Having Chiari obviously changes your life. While no one suffers more than the Chiarian, it also affects those around you. Your family and friends will suffer along with you, so be grateful for the loved ones who remain by your side.

Most Chiarians typically experience symptoms for years before being diagnosed. It is also very common for Chiarians to be misdiagnosed or told outright by doctors that there is nothing wrong with them. Many Chiarians, myself included, were relieved to find out that this wasn't all in our heads. We only wish that we didn't have to go years, or even decades (for me, it was 36 years), before finally finding out that we have Chiari.

The best thing to do is face Chiari head on, so do your research. Knowledge is power and the more you know, the easier it will be to talk to your doctor about Chiari as well as answering any questions that come your way from friends and family. Spend some time studying this site, along with our Facebook page and view the videos on the International Chiari Association Network (ICAN). Our web site also includes such things as "Preparing for Your Appointment" and a "Doctor Directory" to assist you.
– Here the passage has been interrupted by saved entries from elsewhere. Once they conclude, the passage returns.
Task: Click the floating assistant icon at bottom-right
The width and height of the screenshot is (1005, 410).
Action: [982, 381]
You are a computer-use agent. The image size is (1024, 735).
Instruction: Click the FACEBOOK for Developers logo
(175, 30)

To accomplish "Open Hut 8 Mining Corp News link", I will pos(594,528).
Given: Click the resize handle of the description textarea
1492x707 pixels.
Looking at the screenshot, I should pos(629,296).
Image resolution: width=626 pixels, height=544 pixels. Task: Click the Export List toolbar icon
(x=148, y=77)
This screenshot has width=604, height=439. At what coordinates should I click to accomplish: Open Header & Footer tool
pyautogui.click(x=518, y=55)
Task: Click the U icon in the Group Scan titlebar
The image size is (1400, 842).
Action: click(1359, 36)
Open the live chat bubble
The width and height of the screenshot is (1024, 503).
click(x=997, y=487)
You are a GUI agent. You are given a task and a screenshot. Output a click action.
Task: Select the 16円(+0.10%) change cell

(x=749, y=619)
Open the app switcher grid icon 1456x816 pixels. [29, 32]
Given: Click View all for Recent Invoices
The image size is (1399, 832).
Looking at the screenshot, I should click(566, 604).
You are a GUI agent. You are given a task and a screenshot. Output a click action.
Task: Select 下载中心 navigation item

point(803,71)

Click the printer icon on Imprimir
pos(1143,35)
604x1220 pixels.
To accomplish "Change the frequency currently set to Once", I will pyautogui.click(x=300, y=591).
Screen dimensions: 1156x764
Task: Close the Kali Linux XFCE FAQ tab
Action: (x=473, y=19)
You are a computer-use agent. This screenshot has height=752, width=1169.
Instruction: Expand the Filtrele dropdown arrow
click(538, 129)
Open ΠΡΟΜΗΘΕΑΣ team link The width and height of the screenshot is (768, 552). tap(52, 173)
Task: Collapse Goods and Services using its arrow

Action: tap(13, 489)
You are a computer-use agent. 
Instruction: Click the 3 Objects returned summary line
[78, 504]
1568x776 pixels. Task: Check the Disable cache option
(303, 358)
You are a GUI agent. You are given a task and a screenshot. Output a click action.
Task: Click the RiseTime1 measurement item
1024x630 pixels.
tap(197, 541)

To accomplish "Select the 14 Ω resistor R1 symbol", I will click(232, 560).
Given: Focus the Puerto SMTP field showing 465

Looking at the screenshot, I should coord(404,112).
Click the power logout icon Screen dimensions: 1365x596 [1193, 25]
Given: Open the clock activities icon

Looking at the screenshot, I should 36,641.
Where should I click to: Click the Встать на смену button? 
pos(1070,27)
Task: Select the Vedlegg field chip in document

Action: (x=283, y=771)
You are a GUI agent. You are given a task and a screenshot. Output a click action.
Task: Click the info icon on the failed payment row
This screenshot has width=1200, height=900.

When the time comes to tell a friend or family member about your Chiari, try not to get too in depth with your answers at first. You can simply say, "Chiari is a serious neurological disorder that affects the rear portion of the brain called the cerebellum."

If they have a difficult time pronouncing Chiari, a good way to get them to remember the proper pronunciation is to tell them it sounds like a key you put in a lock with an R-E on the end, "Key-R-E."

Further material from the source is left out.